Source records

--

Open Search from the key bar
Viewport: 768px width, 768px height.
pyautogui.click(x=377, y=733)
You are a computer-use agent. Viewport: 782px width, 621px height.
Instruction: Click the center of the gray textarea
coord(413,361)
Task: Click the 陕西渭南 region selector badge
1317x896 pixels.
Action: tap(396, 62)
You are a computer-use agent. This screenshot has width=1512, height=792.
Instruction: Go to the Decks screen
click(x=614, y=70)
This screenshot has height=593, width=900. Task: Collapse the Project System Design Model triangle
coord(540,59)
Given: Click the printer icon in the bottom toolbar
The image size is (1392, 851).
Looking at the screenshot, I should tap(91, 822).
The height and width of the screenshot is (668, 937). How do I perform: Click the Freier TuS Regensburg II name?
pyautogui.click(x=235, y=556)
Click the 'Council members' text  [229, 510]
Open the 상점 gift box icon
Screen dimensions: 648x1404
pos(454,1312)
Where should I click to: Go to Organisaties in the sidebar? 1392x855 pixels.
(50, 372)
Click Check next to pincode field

--

Task statement:
Render every line of the listing above as a JSON list of strings, one string per line, leaving out any blank lines.

Response to this exercise:
[
  "Open Search from the key bar",
  "Viewport: 768px width, 768px height.",
  "pyautogui.click(x=377, y=733)",
  "You are a computer-use agent. Viewport: 782px width, 621px height.",
  "Instruction: Click the center of the gray textarea",
  "coord(413,361)",
  "Task: Click the 陕西渭南 region selector badge",
  "1317x896 pixels.",
  "Action: tap(396, 62)",
  "You are a computer-use agent. This screenshot has width=1512, height=792.",
  "Instruction: Go to the Decks screen",
  "click(x=614, y=70)",
  "This screenshot has height=593, width=900. Task: Collapse the Project System Design Model triangle",
  "coord(540,59)",
  "Given: Click the printer icon in the bottom toolbar",
  "The image size is (1392, 851).",
  "Looking at the screenshot, I should tap(91, 822).",
  "The height and width of the screenshot is (668, 937). How do I perform: Click the Freier TuS Regensburg II name?",
  "pyautogui.click(x=235, y=556)",
  "Click the 'Council members' text  [229, 510]",
  "Open the 상점 gift box icon",
  "Screen dimensions: 648x1404",
  "pos(454,1312)",
  "Where should I click to: Go to Organisaties in the sidebar? 1392x855 pixels.",
  "(50, 372)",
  "Click Check next to pincode field"
]